::: THE INPUT :::
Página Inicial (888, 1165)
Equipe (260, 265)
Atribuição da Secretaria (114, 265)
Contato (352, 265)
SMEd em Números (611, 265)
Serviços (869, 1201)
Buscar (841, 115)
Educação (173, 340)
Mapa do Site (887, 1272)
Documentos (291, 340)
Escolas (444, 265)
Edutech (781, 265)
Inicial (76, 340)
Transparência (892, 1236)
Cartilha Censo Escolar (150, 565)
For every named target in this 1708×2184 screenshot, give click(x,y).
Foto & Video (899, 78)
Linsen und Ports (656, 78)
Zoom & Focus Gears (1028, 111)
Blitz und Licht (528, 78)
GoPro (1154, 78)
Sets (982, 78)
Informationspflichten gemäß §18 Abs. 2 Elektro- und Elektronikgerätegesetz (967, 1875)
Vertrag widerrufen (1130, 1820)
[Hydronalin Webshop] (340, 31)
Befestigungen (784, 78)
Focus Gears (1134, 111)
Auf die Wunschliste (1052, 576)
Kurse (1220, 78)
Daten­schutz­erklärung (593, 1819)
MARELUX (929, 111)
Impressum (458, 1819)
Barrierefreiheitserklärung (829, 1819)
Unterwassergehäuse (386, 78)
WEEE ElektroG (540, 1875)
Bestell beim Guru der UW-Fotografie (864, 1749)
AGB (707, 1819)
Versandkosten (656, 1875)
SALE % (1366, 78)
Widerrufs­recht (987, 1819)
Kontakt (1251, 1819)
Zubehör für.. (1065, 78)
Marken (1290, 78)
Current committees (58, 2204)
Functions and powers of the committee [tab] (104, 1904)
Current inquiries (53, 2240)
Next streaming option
:::
* AIM OF THE TASK: From the line with "Zoom & Focus Gears (1028, 111)" to the last line of the material, give every line again exactly, and only those lines.

* RESPONSE TO THE TASK:
Zoom & Focus Gears (1028, 111)
Blitz und Licht (528, 78)
GoPro (1154, 78)
Sets (982, 78)
Informationspflichten gemäß §18 Abs. 2 Elektro- und Elektronikgerätegesetz (967, 1875)
Vertrag widerrufen (1130, 1820)
[Hydronalin Webshop] (340, 31)
Befestigungen (784, 78)
Focus Gears (1134, 111)
Auf die Wunschliste (1052, 576)
Kurse (1220, 78)
Daten­schutz­erklärung (593, 1819)
MARELUX (929, 111)
Impressum (458, 1819)
Barrierefreiheitserklärung (829, 1819)
Unterwassergehäuse (386, 78)
WEEE ElektroG (540, 1875)
Bestell beim Guru der UW-Fotografie (864, 1749)
AGB (707, 1819)
Versandkosten (656, 1875)
SALE % (1366, 78)
Widerrufs­recht (987, 1819)
Kontakt (1251, 1819)
Zubehör für.. (1065, 78)
Marken (1290, 78)
Current committees (58, 2204)
Functions and powers of the committee [tab] (104, 1904)
Current inquiries (53, 2240)
Next streaming option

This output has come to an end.